Over the course of 15 years, since about 2000, three male boat operators and a supervisor sexually harassed at least 35 female National Park Service employees during work trips on the Colorado River, according to an investigation released by the Department of the Interior on Tuesday.

The report, which found “evidence of a long-term pattern of sexual harassment and hostile work environment,” stemmed from a letter of complaint and a request for investigation sent in September 2014 to DOI Secretary Sally Jewell by 13 former and current employees of the National Park Service, all of whom had worked, at various time, in the Grand Canyon National Park’s River District.

The complainants described incidents that they said were evidence of “discrimination, retaliation, and a sexually hostile work environment” over the course of 15 years. In the course of investigating the complaint, the DOI identified 22 other individuals who described similar experiences, which included inappropriate touching and threats.

“The behavior cited in the report is simply unacceptable,” James Doyle, a National Park Service spokesman, told Reuters.

Twelve times a year, the National Park Service conducts scientific and restoration trips, which sometimes last several weeks, up the Colorado River and through the Grand Canyon. The boats and boat operators are provided through the River District.

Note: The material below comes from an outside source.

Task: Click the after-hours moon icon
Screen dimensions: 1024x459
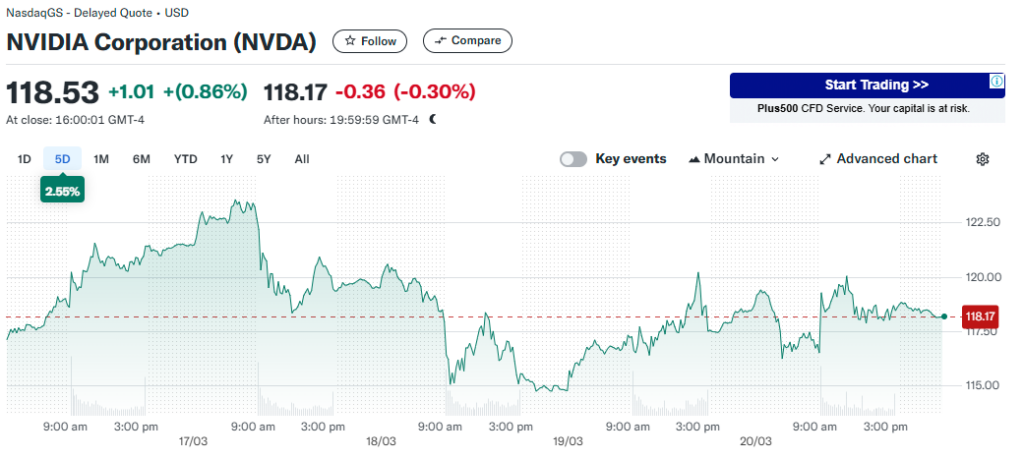Action: tap(433, 119)
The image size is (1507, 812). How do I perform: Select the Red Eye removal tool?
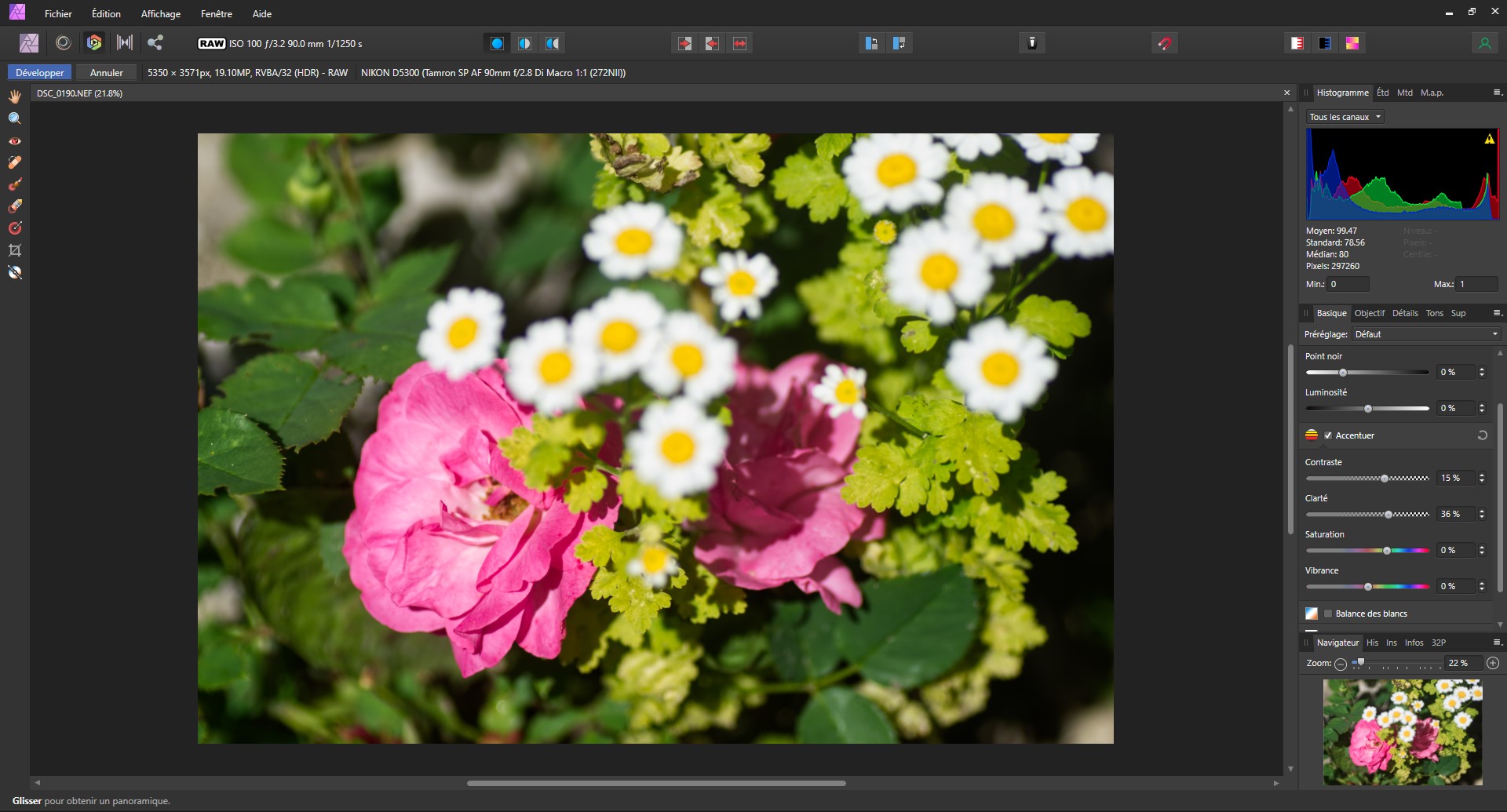(15, 141)
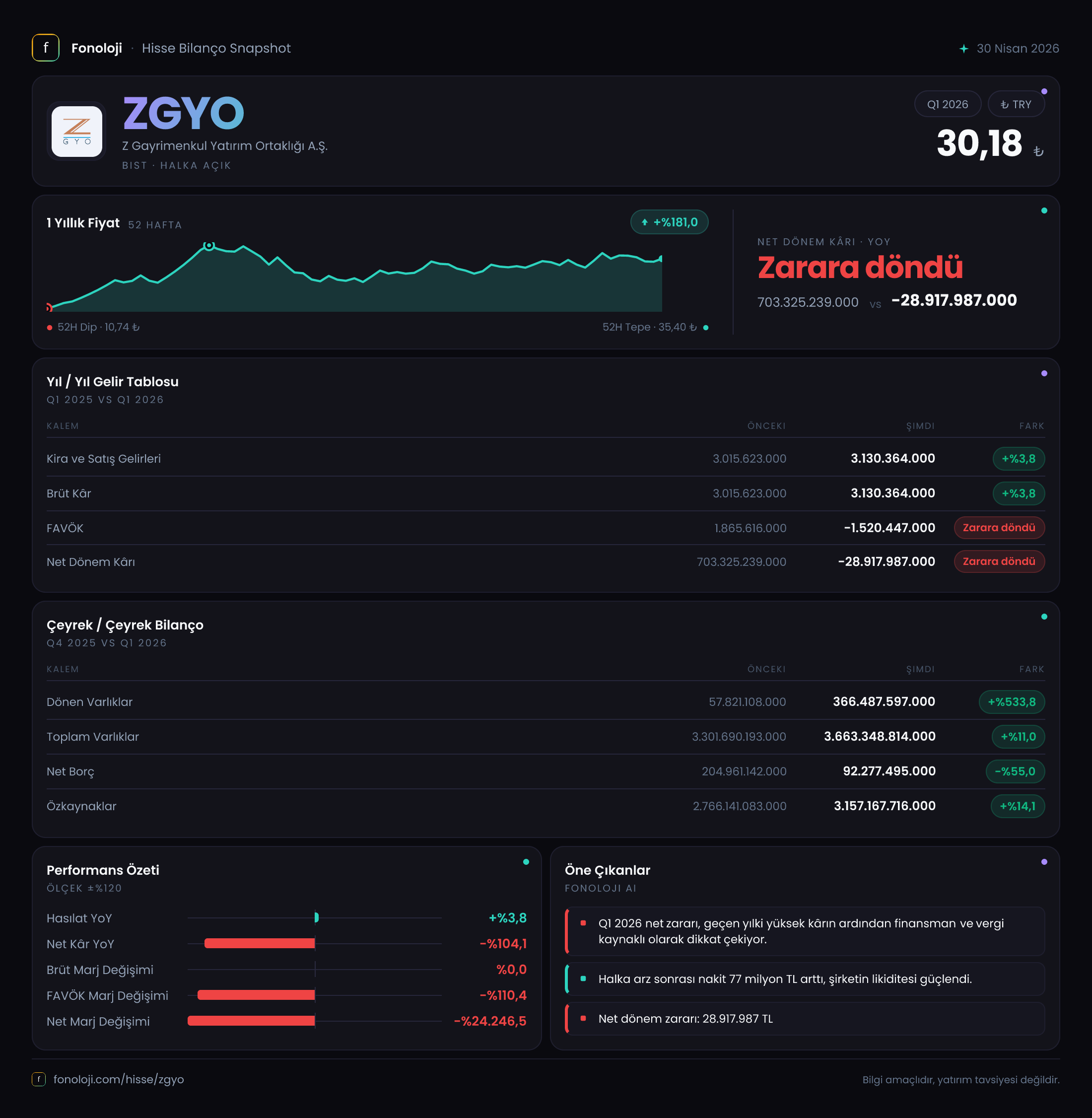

The DOI interviewed 19 individuals who stated that River District employees had behaved inappropriately, identifying four current and former employees—who are not named in the report—who touched them inappropriately, made sexual comments, or propositioned them for sex. From the report:

  • Employee 1 described an incident in which Boatman 2 took a photograph under her dress during a 2005 river trip.
  • Employee 2 described being repeatedly propositioned for sex by Boatman 1 during river trips.
  • A former seasonal employee (Employee 3) reported that Boatman 1 repeatedly propositioned her for sex, that Boatman 3 was rude, and that Supervisor 1 had yelled at her. She said that she resigned from GRCA in 2012, after 9 years as an NPS employee, because of “undue levels of stress” caused by this treatment.
  • Another former employee, Employee 4, said that during a 2005 river trip, Boatman 3 behaved in a threatening manner toward her—yelling at her while holding an axe—while he was intoxicated.
  • Employee 5 said that Boatman 1 inappropriately touched her back and buttocks during a 2013 river trip, and that Boatman 3 yelled at and belittled her during her employment at GRCA.
  • Another former employee, Employee 6, recalled Boatman 3 asking her to give him a massage during a river trip. She said that his request made her uncomfortable and that she declined.
  • A former NPS volunteer (Employee 7) reported that Boatman 3 inappropriately touched her thigh during a 2010 river trip.

Last year, in January, the U.S. Attorney’s Office in Arizona declined to prosecute any of the individuals in the report, all but one of whom have resigned. One of the boatmen is still employed at the boat shop, Outside.com reports, but is not permitted to travel on river trips. In March, the Grand Canyon River District banned alcohol from trips for both NPS employees and commercial participants.

One of the women the DOI interviewed, a longtime Grand Canyon worker, said she had been friends with two of the accused for years, describing them as “free spirits” who told “off-color jokes.”